Mikro-Kino 3D filmstrip viewer

A Visual Documentation

This website began as a 2020 pandemic project and its goal has always been mostly visual: putting vintage stereoscopes in the spotlight and showing off their creative designs and overall coolness. Where possible, the photos are supplemented by interesting history and design facts.

Our collection was initiated by 4 things: a book, Google, an antique store discovery, and Tom Martin. It started with the book.

1. Murder and … Architecture?

Sometime between 2005 and 2015, we read Erik Larsron’s book, “The Devil in the White City: Murder, Magic, and Madness at the Fair That Changed America.” The featured murderer, H. H. Holmes, was nowhere near as fascinating as the story behind the creation of the 1893 World’s Fair in Chicago — the planning, the architecture, the execution. Spark ignited.

2. From 3D to Virtual Reality (VR)

Early in 2015, a partnership was formed between Google and Mattel to re-imagine the classic View-Master 3D viewer as a VR device, basing it on Google’s new Cardboard VR platform. We were amused and intrigued by this old-school-meets-high-tech endeavor and it made us more aware of 3D viewing devices.

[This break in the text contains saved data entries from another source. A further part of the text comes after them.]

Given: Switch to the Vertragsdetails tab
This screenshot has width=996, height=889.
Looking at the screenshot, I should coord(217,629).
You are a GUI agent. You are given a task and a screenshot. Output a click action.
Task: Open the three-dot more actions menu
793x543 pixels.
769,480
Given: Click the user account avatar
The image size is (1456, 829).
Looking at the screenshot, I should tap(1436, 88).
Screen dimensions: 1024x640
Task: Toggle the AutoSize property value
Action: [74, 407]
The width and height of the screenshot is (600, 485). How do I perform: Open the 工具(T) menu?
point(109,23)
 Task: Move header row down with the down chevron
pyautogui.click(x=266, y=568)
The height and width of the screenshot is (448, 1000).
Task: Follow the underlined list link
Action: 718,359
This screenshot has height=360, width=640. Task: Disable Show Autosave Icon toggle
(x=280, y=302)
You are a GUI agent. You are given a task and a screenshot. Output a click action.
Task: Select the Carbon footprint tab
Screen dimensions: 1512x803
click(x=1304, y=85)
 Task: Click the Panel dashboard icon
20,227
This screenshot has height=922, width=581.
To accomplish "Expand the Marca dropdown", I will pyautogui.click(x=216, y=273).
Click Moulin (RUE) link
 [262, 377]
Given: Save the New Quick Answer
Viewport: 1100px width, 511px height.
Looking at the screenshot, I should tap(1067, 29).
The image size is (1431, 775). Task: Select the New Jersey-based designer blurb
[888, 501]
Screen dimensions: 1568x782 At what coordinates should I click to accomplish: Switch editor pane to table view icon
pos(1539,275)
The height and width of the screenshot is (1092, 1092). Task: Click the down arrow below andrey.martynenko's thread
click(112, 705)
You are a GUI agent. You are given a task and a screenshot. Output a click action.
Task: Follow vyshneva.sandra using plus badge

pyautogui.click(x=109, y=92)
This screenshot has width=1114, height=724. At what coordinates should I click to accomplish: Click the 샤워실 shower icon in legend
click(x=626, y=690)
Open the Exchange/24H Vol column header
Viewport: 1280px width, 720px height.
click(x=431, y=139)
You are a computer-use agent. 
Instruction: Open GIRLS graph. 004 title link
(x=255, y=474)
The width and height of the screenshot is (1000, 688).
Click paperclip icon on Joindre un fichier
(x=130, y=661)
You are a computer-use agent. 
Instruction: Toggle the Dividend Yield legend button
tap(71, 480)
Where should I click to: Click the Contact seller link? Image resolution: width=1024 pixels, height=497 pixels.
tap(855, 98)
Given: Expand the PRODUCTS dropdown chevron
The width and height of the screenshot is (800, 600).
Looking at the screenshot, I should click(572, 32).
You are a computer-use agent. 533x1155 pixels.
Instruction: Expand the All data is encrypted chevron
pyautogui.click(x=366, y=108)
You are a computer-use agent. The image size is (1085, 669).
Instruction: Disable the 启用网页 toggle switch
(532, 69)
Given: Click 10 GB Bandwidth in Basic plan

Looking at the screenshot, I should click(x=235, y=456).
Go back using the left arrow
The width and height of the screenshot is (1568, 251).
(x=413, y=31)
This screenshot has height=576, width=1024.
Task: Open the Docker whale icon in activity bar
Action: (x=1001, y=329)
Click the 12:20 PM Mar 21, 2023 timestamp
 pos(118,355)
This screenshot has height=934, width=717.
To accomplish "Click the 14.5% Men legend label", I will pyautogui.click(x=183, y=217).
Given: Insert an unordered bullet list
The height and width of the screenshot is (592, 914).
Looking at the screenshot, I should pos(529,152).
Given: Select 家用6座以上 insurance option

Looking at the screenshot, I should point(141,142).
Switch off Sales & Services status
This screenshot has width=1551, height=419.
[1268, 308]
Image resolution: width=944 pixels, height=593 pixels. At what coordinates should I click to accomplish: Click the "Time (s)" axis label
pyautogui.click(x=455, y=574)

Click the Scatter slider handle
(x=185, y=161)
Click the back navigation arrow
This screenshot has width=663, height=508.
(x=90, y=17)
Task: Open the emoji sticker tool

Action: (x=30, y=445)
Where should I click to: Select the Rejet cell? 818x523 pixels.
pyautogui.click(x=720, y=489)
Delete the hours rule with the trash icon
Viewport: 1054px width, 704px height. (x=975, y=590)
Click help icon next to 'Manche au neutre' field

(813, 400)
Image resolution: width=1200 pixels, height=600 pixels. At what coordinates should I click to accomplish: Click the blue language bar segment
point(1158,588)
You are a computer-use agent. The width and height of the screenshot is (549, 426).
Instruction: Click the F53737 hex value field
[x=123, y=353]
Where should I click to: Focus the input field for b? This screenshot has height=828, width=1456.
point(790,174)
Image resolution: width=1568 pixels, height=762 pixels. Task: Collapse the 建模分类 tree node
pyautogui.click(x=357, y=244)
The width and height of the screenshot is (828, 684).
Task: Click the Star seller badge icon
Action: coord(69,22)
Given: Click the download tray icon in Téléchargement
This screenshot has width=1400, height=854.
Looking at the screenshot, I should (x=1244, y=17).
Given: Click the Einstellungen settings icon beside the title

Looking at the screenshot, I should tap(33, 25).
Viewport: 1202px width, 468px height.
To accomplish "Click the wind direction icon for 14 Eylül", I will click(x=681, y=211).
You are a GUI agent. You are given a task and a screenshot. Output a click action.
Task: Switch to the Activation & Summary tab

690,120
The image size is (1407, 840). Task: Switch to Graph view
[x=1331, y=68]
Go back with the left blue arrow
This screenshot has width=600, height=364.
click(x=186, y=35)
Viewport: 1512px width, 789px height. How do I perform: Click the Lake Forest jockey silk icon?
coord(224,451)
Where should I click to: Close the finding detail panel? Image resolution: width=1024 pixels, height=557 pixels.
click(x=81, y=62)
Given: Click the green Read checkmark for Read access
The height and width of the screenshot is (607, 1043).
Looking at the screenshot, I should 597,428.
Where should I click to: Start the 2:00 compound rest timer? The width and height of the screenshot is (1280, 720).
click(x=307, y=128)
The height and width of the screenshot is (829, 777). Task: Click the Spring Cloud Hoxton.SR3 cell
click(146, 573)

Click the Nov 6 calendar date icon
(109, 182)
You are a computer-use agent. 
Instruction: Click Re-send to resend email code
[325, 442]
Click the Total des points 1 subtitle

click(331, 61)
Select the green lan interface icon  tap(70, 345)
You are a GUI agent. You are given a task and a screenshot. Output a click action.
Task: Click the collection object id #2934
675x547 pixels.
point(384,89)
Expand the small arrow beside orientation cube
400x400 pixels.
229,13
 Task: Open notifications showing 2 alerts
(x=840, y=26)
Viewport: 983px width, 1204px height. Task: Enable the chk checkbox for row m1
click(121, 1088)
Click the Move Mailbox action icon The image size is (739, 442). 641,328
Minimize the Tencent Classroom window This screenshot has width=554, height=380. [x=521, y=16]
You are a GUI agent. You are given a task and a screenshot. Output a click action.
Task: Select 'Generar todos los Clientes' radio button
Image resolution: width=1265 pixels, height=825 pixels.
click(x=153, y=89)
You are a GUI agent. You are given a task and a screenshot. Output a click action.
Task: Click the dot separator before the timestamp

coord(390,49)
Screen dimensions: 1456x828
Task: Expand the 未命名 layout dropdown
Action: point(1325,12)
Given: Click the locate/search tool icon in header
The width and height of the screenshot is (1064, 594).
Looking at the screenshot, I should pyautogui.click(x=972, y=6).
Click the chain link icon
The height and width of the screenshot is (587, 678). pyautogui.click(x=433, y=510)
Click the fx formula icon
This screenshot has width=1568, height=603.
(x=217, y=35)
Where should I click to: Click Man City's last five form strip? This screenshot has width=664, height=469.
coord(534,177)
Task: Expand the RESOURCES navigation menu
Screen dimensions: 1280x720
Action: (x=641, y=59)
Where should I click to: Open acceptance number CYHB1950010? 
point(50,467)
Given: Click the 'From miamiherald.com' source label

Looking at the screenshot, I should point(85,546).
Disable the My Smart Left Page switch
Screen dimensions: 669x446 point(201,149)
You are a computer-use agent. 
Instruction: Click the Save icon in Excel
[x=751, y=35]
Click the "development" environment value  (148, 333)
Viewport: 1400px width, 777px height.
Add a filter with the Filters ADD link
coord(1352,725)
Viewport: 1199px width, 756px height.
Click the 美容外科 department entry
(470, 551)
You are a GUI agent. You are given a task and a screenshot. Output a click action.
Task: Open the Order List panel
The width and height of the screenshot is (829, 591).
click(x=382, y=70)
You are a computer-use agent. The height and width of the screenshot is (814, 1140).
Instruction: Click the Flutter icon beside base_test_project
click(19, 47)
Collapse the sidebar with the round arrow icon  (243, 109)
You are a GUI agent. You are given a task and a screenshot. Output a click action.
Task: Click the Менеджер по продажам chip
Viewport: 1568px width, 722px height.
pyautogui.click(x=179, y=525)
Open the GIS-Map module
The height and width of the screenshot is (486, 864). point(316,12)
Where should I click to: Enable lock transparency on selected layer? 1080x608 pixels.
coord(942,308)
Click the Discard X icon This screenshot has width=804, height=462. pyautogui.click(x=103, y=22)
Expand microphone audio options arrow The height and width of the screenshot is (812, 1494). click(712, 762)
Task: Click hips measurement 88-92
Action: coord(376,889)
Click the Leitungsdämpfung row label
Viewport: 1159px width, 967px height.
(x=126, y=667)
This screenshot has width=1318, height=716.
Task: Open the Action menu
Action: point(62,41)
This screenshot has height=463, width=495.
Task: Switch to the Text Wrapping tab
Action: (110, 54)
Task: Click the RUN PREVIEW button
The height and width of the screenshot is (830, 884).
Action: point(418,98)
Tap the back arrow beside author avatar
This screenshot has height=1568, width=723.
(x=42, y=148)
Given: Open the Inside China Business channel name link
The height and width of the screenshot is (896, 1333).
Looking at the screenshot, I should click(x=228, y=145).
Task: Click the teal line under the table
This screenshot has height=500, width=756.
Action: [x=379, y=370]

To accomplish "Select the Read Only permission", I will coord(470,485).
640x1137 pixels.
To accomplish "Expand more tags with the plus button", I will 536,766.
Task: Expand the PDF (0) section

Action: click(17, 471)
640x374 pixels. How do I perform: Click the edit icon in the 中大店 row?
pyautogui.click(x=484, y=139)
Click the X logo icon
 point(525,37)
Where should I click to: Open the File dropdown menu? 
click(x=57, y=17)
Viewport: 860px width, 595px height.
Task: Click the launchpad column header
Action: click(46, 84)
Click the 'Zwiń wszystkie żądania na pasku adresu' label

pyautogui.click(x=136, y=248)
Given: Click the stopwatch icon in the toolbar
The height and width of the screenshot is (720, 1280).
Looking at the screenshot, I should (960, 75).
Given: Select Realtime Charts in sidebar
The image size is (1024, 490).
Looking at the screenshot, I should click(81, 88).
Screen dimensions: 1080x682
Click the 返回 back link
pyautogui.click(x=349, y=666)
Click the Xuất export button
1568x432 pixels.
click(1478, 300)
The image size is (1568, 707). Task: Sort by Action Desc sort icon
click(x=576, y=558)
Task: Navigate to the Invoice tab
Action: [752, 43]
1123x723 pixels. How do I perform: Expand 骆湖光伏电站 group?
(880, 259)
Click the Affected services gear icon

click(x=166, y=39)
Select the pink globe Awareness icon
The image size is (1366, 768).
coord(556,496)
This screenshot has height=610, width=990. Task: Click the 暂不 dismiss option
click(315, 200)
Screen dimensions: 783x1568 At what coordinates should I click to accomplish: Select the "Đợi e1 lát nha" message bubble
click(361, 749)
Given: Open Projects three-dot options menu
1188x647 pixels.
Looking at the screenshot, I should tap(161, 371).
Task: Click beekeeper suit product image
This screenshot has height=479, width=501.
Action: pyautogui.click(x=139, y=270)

3. Tru-Vue & Another World’s Fair

Early in 2017, we wandered through one of the antique stores on San Carlos Blvd in San Jose and came across a small Tru-Vue stereoscope from the 1933 World’s Fair in Chicago. The stereoscope had the Century of Progress World’s Fair logo on the front and was being sold with several rolls of 3D filmstrips. We knew absolutely nothing about Tru-Vue or stereo filmstrips but we bought it because of the connection to a Chicago World’s Fair — an interest sparked a few years earlier by the Larson book.

4. A Collection is Born

When researching the Tru-Vue viewer, we came across Tom Martin’s wealth of information about Tru-Vue and caught the collecting bug. Besides Tru-Vue, we were interested in finding the other 35mm stereo film viewers he mentioned from that era: Novelview, De Vry, Filmoscope, etc. Next, our interest expanded to other mid-century 3D viewers. We learned there was a whole world of 3D viewers that were not View-Masters! We set out to build a cool, mid-century viewer display, rich with historical context, that could serve as a visual style guide to more than a century of worldwide 3D innovation. To keep the collecting scope small and manageable, we initially avoided Holmes- & Brewster-style viewers from the 1800’s, tabletop viewers, and View-Masters. Then, we gradually began to include those if some aspect of their design intrigued us enough.

Today

Our collection features hundreds of vintage stereoscopes from around the world but we’re not even close to being experts in 3D. We’re not even decent stereo photographers. However, we are passionate about vintage 3D viewer design aesthetics and how that has evolved. We enjoy connecting the dots in their design history, have made interesting discoveries, and, for sure, have a wealth of obscure knowledge guaranteed to glaze the eyes of most non-collectors. We have particular use case interests that have spun off into sub-collections: branded viewers, advertising viewers, folding cardboard viewers, and lithographed tin viewers. We enjoy putting them online so others can see and learn about them. And we appreciate the escape: the time spent researching, organizing, studying, arranging, photographing, comparing, and wondering where this hobby is leading us.